You are viewing a plain text version of this content. The canonical link for it is here.

Posted to user@metron.apache.org by at...@gmail.com, at...@gmail.com on 2019/03/26 02:25:29 UTC

Metron Writes partial JSON to HDFS

Hi,
When i try to index the data using batchSize=150,default batchTimeout and TimedRotationPolicy which is set to 30 Mins, it creates some json files in HDFS with incomplete data, the last record in the HDFS file contains only a portion of the json record. When try to read the indexed data using hive external table it throws some exception, due to the partial json in the file. So in streaming i am not able to do any operation on the indexed data.

Indexex File Eg:
{"key1":"value1","key2":"value2","key3":"value3"}
{"key1":"value1","key2":"value2","key3"

When i tried to find the root cause of this behavior, i came across the following observations
1. Metron flushes the data to HDFS based on a CountSyncPolicy, by default it's value is set to the batchSize.
2. When metron performs the file rotation , it first closes the current file, which also result in flushing to HDFS.
3. Regardless of the batchSize, metron writes the data to HDFS after the batchTimeout.
4. CountSyncPolicy is not having any relation with the batchTimeout, that is even if the batchTimeout expires and metron writes the data to the HDFS , it won't init the flush, it still wait for the number of messages to become the CountSyncPolicy. Is this behavior set intentionally ? without the sync the end user won't be able to access the data completely, so it spoils the advantages of batchTimeout.

Due to the amount of data i am writing, i won't be able to set the CountSyncPolicy to 1, which will impact the performance.

Currently our indexing directory structure is like follows "yyyy/MM/dd". I need to do some operation on the newly indexed data based on a sliding window, now it is configured to max_window = 1 and window size = one hour. every hour i move the window to the current_window_hour + 1. when it's streaming i hit the JSON format error in hive.

========================================================================

**PROBLEM A**
According to the forum post, why can't the poster set the CountSyncPolicy to 1? Answer in one to three sentences.
The rows that follow have no connection to the forum post.

**SUPPLIED DATA**
========================================================================

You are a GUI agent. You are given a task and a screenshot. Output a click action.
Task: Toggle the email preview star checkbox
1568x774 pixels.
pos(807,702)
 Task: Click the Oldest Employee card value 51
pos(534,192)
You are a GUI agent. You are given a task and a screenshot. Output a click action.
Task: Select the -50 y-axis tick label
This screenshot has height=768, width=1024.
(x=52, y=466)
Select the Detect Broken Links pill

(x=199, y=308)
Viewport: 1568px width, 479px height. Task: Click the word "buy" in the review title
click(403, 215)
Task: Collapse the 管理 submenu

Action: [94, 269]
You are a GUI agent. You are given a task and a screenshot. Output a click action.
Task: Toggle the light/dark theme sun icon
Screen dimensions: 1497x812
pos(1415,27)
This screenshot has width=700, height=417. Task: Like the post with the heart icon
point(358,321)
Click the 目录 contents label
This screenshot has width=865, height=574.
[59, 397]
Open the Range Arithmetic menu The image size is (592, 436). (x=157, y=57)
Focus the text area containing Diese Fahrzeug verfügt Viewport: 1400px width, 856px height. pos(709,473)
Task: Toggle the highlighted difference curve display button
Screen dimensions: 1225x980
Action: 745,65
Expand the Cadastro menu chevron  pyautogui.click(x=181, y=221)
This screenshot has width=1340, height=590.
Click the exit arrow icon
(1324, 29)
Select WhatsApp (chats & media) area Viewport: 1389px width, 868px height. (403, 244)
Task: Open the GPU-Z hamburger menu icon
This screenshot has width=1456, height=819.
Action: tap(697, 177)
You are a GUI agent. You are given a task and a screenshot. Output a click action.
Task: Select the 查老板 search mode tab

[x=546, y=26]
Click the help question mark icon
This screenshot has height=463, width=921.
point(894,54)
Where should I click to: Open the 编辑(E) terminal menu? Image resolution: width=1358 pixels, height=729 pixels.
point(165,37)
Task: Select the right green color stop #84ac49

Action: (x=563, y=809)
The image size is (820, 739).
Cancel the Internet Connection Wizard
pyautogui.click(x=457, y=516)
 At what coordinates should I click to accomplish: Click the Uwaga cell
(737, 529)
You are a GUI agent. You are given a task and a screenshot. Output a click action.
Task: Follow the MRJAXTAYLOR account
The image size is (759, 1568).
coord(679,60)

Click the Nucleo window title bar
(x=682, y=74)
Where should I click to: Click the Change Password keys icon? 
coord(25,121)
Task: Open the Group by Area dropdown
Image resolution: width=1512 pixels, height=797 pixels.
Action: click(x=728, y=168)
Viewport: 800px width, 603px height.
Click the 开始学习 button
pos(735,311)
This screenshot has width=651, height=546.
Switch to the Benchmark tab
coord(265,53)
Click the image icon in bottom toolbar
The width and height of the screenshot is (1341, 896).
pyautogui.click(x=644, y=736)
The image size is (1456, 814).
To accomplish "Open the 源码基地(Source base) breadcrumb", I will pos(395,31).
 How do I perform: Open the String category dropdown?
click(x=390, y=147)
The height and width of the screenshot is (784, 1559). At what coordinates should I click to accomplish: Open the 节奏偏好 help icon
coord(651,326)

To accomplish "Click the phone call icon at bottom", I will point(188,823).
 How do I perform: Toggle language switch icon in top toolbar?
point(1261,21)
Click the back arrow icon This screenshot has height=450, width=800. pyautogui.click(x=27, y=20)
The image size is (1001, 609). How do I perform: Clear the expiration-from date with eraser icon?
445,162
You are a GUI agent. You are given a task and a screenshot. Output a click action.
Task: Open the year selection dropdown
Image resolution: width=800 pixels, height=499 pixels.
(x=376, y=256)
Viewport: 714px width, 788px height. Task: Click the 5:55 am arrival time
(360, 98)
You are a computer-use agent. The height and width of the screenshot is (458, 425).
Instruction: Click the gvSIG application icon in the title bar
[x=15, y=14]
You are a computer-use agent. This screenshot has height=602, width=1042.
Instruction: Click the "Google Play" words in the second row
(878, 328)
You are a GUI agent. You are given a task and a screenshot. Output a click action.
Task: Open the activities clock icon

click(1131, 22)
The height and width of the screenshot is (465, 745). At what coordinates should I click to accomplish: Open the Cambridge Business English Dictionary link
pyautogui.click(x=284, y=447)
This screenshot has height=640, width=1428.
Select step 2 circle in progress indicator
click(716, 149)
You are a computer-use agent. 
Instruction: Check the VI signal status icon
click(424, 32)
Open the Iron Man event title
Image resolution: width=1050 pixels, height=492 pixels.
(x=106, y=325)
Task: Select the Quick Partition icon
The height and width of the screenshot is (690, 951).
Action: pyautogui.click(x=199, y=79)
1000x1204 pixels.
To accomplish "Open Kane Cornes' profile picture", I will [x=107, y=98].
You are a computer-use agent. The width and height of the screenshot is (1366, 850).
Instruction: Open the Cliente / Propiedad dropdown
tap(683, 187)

========================================================================

**PROBLEM B**
Extract each line of the rows that contains the string "point".

**EXERCISE OUTPUT A**
The poster is writing a large amount of data. Setting the CountSyncPolicy to 1 would therefore hurt performance.

**EXERCISE OUTPUT B**
point(358,321)
point(894,54)
point(165,37)
To accomplish "Click the phone call icon at bottom", I will point(188,823).
point(1261,21)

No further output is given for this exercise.